## Passage:
· · · ·
So I've made a block of figures using the subcaption package. It contains 5 images and follows the following layout:
\begin{figure}[t]
\begin{subfigure}[t]{0.3\textwidth}
\includegraphics[width=\textwidth]
{1.pdf}
\caption{$1$}
\label{fig:1}
\end{subfigure}
~
\begin{subfigure}[t]{0.3\textwidth}
\includegraphics[width=\textwidth]
{2.pdf}
\caption{$2$}
\label{fig:2}
\end{subfigure}
~
\begin{subfigure}[t]{0.3\textwidth}
\includegraphics[width=\textwidth]
{3.pdf}
\caption{$3$}
\label{fig:3}
\end{subfigure}
~
\begin{subfigure}[t]{0.3\textwidth}
\includegraphics[width=\textwidth]
{4.pdf}
\caption{$4$}
\label{fig:4}
\end{subfigure}
~
\begin{subfigure}[t]{0.3\textwidth}
\includegraphics[width=\textwidth]
{5.pdf}
\caption{$5$}
\label{fig:5}
\end{subfigure}
~
\caption{Plots of numbers.}
\label{fig:numbers}
\end{figure}
My question is: what should I do with the whitespace? I thought of either putting the figure caption there, or centering the last two images so the whitespace is symmetrical. However I don't how to do any of the two. For the latter, I tried inserting an extra ~ before the fourth image but it didn't work-nothing happened.
· · · ·
## What to work on:
In the passage, what did the writer insert before the fourth image in an attempt to center the last two images? The records come from a source unrelated to the passage.

## Element and text location data:
· · · ·
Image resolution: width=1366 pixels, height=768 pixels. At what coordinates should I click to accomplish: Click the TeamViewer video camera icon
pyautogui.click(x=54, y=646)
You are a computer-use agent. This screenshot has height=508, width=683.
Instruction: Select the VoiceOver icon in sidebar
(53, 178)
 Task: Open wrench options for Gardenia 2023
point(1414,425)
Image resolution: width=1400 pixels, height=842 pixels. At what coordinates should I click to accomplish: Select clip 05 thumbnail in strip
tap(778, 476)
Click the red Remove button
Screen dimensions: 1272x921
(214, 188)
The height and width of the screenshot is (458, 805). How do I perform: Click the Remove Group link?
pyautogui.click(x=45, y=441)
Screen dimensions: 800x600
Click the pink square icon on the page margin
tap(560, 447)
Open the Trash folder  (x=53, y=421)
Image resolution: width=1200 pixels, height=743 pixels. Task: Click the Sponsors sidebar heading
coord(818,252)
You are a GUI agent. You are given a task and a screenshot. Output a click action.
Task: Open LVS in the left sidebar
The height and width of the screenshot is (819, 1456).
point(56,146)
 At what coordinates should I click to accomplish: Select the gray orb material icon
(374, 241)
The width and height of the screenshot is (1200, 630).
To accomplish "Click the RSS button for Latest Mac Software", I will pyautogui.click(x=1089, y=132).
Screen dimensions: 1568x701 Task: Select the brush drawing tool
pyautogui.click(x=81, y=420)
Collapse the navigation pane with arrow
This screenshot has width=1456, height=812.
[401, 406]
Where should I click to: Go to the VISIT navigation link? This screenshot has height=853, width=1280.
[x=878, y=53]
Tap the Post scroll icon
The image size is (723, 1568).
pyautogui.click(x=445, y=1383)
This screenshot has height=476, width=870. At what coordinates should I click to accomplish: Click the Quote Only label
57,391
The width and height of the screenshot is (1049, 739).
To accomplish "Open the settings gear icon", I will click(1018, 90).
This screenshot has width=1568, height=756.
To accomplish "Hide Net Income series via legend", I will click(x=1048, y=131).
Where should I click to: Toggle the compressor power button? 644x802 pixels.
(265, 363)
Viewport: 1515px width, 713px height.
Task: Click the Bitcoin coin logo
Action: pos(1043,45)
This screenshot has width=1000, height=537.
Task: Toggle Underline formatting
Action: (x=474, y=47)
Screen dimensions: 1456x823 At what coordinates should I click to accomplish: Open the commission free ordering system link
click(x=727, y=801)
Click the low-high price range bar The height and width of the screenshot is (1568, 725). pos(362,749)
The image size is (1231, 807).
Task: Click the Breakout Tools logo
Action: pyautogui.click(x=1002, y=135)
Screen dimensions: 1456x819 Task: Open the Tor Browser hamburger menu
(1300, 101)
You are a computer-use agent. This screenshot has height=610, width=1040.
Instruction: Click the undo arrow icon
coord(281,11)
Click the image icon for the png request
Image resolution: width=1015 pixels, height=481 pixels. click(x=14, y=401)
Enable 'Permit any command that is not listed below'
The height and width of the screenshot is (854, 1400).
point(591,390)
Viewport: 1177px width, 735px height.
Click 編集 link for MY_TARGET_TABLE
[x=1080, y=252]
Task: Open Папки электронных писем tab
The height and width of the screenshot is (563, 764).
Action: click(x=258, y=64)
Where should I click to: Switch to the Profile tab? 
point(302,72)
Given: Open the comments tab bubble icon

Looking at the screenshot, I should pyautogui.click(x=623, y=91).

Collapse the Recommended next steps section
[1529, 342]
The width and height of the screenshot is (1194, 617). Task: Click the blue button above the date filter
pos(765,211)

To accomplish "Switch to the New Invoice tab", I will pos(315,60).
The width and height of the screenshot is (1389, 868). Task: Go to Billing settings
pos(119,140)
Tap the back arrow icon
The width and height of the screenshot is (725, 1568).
· · · ·
## Answer for this exercise:
An extra ~.